Yeah, I possibly should have put that in the scope, but my job is application security. That's kind of where my attention was focused with this. I definitely think yeah, red teamers are having a lot of fun figuring out different ways they can get around this. I mean, I mention like it it is good fun just keeping an eye on the news stories coming in of some research team has done something mad and they want to talk about it. So, like I mentioned that Tel Aviv hacking the smart home thing. So, it's good fun. Yes.

Uh, not that I'm sorry. The question was for the recording like the generative monoulture produced code. Is there any tools going out and scanning and checking for that? Uh, not that I'm aware of, but it would be naive to assume that it's not happening. Like I think especially like it is just such a juicy way of like looking at this and again it's a it's just it's a force multiplier for other vulnerabilities. So yeah and that ties in with the open source stuff as well because all the it's open source the source code is out there makes it but I think open source in general is always being scanned for vans anyway. So, oh, yes. A few more. Uh,

yes. >> Mhm.

Again, I think it's just part of treating it all as as a high value target in your infrastructure and just securing it and locking it down. Um, MCPs are interesting because they can modify the access and behavior that other agents have. So, it's almost sort of an admin level access that you have to be concerned about. So, yeah, but it's fun. Yes, [snorts]

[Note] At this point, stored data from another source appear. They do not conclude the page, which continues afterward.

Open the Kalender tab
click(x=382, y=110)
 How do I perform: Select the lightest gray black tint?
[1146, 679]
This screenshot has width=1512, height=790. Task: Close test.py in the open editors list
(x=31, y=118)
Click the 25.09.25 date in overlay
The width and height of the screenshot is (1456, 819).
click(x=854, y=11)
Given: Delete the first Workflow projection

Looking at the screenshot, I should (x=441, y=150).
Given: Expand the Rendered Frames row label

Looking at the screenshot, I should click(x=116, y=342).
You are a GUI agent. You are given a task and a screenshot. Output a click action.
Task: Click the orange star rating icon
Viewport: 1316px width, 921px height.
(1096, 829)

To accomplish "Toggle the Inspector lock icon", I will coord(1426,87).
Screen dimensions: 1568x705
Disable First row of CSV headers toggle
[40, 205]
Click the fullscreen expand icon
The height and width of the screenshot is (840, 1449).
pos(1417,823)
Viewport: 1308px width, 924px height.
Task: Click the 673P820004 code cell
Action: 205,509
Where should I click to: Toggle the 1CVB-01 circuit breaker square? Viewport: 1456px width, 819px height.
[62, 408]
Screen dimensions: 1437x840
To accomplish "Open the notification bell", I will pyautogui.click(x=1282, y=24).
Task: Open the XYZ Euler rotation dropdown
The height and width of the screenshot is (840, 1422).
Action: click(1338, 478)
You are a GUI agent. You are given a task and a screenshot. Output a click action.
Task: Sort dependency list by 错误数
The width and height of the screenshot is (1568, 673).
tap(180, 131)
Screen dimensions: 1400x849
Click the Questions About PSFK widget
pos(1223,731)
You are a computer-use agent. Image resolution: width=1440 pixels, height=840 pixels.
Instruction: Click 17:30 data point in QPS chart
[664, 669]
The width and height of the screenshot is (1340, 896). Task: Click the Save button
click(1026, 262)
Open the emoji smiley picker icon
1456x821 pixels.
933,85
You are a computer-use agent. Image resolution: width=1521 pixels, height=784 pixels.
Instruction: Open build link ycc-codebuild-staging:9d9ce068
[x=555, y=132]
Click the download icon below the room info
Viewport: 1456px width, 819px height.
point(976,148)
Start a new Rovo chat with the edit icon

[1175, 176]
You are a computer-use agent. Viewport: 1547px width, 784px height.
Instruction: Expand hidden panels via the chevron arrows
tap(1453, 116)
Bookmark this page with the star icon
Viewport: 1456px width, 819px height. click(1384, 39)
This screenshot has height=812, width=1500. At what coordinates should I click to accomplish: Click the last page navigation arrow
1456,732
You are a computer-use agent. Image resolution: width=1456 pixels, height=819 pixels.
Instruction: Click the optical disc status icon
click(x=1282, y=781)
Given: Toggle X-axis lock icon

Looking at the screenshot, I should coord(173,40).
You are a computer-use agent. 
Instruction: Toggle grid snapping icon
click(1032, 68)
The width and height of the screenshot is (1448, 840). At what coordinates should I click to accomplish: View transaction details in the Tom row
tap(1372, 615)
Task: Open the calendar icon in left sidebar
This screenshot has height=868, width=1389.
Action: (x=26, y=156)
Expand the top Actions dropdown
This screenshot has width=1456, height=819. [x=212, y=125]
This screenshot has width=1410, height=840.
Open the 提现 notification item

>> it's it's it's one of those things where it gets very complicated, especially if you're in the enterprise, you generally have centralized secrets management anyway. So that's why it's not. So that's another reason why like vibe coding doesn't work in the enterprise because you need to plug into these centralized things. But I think the examples people saw was either they were giving it the access tokens in the context and it wasn't treating them as securely as they told it to or there have been cases where it has just grabbed them from the code context so someone else had embedded the secret in GitHub and they just reused it. Yeah.

Yep. Okay. So, generally uh and I know at Rapid 7 this is something we do is we'll have a lot of patents on our code on different mechanisms that we're using in there. Those are defensive patents. Those are to stop our competitors copying our code and using it in their things. And so the risk is that AI won't like it'll have code coming in as part of its context and it'll just use that and not realize that it's infringing on a patent. Um the other potential is that if it starts using copyrighted or trademarked content in there as well, which is more of a broadly general, I think we've all seen like the various court cases that

are going on around that. But for us specifically, it's mostly about patents.

One um last one I think. Yeah, last question.

Absolutely none. They're all retro. Yeah, they're all grabbed. Most of them came off Pinterest just searching around like 50s and 60s science fiction magazine and novel covers. So yeah. Uh that's like I said it was more fun to do it that way. So all righty. Well, thank you everyone. Just hand you back to Michelle.